> [Task goal]: Scan the data below for the string "computer". Copy every line where it appears.

'''

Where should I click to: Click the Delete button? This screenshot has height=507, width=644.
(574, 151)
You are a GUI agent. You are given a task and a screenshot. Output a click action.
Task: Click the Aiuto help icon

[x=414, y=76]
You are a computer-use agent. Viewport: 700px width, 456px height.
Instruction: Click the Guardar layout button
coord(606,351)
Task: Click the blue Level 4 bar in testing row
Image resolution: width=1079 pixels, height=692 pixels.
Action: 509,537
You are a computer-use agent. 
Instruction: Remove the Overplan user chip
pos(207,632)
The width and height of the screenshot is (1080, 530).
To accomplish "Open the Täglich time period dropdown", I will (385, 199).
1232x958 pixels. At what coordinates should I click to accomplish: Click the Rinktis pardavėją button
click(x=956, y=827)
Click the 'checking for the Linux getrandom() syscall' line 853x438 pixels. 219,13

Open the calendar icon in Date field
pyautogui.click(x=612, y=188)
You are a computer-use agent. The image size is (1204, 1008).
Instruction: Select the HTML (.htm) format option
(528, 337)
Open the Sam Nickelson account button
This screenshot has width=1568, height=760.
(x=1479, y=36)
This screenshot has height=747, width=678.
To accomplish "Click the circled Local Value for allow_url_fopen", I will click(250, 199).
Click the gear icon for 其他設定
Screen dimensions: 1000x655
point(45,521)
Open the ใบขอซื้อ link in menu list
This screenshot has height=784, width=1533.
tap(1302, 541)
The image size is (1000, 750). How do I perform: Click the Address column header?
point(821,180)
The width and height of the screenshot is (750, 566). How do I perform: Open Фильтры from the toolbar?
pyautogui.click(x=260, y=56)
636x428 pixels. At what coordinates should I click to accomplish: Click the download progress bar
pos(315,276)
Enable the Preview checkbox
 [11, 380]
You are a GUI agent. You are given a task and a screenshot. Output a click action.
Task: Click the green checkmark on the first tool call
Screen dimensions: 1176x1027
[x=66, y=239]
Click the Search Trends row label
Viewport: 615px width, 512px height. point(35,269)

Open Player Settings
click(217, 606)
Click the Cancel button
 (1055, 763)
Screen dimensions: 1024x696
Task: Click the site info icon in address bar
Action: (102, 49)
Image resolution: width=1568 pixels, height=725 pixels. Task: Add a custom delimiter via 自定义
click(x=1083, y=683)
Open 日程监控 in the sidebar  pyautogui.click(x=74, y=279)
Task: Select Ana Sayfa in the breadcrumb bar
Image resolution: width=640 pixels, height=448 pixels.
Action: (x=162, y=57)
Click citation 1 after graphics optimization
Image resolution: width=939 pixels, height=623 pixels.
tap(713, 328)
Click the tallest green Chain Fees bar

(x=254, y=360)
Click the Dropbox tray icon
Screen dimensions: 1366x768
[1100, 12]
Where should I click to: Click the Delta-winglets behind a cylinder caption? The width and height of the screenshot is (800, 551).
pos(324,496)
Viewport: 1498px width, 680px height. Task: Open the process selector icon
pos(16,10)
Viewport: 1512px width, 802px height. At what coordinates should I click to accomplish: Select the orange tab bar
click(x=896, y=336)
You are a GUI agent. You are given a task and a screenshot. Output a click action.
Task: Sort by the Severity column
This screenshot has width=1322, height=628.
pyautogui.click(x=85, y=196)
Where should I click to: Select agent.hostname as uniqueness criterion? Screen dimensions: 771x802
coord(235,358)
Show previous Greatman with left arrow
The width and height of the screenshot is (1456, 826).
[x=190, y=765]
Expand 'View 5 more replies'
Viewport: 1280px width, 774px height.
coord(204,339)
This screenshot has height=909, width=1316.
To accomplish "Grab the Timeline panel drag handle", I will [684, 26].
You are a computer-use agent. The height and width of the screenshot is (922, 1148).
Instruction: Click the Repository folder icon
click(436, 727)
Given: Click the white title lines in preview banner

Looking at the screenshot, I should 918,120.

'''

> [Exercise answer]:
You are a computer-use agent. Viewport: 700px width, 456px height.
You are a computer-use agent. 
You are a computer-use agent. The image size is (1204, 1008).
You are a computer-use agent. The height and width of the screenshot is (922, 1148).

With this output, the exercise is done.